Render the data below as a Markdown table with the columns Row and Line. Give each non-blank line its own numbered row and drop the blank lines.

— Input rows —
- - - - - - -

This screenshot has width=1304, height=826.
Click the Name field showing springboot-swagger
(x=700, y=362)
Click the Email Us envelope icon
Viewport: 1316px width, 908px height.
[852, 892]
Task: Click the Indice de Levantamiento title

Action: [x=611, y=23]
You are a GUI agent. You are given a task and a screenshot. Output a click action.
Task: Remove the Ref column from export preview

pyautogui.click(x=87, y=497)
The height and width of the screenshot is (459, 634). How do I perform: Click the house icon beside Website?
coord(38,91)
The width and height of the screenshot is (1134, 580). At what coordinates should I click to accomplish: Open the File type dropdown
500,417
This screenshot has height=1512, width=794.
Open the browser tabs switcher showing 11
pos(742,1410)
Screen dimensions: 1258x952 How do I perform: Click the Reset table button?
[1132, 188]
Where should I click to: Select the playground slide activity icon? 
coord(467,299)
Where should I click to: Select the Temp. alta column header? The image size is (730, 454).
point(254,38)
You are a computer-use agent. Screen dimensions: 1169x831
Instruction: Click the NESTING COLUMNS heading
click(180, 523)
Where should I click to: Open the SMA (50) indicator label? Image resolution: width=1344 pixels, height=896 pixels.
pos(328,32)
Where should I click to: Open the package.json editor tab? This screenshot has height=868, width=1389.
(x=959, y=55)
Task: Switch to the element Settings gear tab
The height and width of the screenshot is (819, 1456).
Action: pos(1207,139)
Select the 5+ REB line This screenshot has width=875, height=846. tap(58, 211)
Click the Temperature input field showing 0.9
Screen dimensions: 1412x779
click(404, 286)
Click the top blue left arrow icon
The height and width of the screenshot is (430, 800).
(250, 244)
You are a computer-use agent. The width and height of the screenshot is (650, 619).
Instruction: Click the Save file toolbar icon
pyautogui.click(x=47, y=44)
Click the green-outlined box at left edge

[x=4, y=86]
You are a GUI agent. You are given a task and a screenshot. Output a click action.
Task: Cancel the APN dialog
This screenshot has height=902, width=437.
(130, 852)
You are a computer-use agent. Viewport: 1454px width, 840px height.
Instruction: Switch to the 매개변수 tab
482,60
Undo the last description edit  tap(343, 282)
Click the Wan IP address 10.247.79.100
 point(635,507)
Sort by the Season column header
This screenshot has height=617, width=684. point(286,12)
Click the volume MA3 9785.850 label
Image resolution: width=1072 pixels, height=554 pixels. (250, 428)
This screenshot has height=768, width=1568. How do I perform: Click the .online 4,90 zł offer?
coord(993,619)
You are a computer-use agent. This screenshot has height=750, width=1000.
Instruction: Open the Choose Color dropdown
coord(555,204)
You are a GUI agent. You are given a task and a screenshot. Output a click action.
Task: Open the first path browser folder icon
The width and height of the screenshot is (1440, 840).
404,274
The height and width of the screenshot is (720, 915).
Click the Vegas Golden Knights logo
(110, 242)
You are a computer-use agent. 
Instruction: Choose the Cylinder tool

- - - - - - -

— Correct response —
| Row | Line |
|---|---|
| 1 | This screenshot has width=1304, height=826. |
| 2 | Click the Name field showing springboot-swagger |
| 3 | (x=700, y=362) |
| 4 | Click the Email Us envelope icon |
| 5 | Viewport: 1316px width, 908px height. |
| 6 | [852, 892] |
| 7 | Task: Click the Indice de Levantamiento title |
| 8 | Action: [x=611, y=23] |
| 9 | You are a GUI agent. You are given a task and a screenshot. Output a click action. |
| 10 | Task: Remove the Ref column from export preview |
| 11 | pyautogui.click(x=87, y=497) |
| 12 | The height and width of the screenshot is (459, 634). How do I perform: Click the house icon beside Website? |
| 13 | coord(38,91) |
| 14 | The width and height of the screenshot is (1134, 580). At what coordinates should I click to accomplish: Open the File type dropdown |
| 15 | 500,417 |
| 16 | This screenshot has height=1512, width=794. |
| 17 | Open the browser tabs switcher showing 11 |
| 18 | pos(742,1410) |
| 19 | Screen dimensions: 1258x952 How do I perform: Click the Reset table button? |
| 20 | [1132, 188] |
| 21 | Where should I click to: Select the playground slide activity icon?  |
| 22 | coord(467,299) |
| 23 | Where should I click to: Select the Temp. alta column header? The image size is (730, 454). |
| 24 | point(254,38) |
| 25 | You are a computer-use agent. Screen dimensions: 1169x831 |
| 26 | Instruction: Click the NESTING COLUMNS heading |
| 27 | click(180, 523) |
| 28 | Where should I click to: Open the SMA (50) indicator label? Image resolution: width=1344 pixels, height=896 pixels. |
| 29 | pos(328,32) |
| 30 | Where should I click to: Open the package.json editor tab? This screenshot has height=868, width=1389. |
| 31 | (x=959, y=55) |
| 32 | Task: Switch to the element Settings gear tab |
| 33 | The height and width of the screenshot is (819, 1456). |
| 34 | Action: pos(1207,139) |
| 35 | Select the 5+ REB line This screenshot has width=875, height=846. tap(58, 211) |
| 36 | Click the Temperature input field showing 0.9 |
| 37 | Screen dimensions: 1412x779 |
| 38 | click(404, 286) |
| 39 | Click the top blue left arrow icon |
| 40 | The height and width of the screenshot is (430, 800). |
| 41 | (250, 244) |
| 42 | You are a computer-use agent. The width and height of the screenshot is (650, 619). |
| 43 | Instruction: Click the Save file toolbar icon |
| 44 | pyautogui.click(x=47, y=44) |
| 45 | Click the green-outlined box at left edge |
| 46 | [x=4, y=86] |
| 47 | You are a GUI agent. You are given a task and a screenshot. Output a click action. |
| 48 | Task: Cancel the APN dialog |
| 49 | This screenshot has height=902, width=437. |
| 50 | (130, 852) |
| 51 | You are a computer-use agent. Viewport: 1454px width, 840px height. |
| 52 | Instruction: Switch to the 매개변수 tab |
| 53 | 482,60 |
| 54 | Undo the last description edit  tap(343, 282) |
| 55 | Click the Wan IP address 10.247.79.100 |
| 56 |  point(635,507) |
| 57 | Sort by the Season column header |
| 58 | This screenshot has height=617, width=684. point(286,12) |
| 59 | Click the volume MA3 9785.850 label |
| 60 | Image resolution: width=1072 pixels, height=554 pixels. (250, 428) |
| 61 | This screenshot has height=768, width=1568. How do I perform: Click the .online 4,90 zł offer? |
| 62 | coord(993,619) |
| 63 | You are a computer-use agent. This screenshot has height=750, width=1000. |
| 64 | Instruction: Open the Choose Color dropdown |
| 65 | coord(555,204) |
| 66 | You are a GUI agent. You are given a task and a screenshot. Output a click action. |
| 67 | Task: Open the first path browser folder icon |
| 68 | The width and height of the screenshot is (1440, 840). |
| 69 | 404,274 |
| 70 | The height and width of the screenshot is (720, 915). |
| 71 | Click the Vegas Golden Knights logo |
| 72 | (110, 242) |
| 73 | You are a computer-use agent.  |
| 74 | Instruction: Choose the Cylinder tool |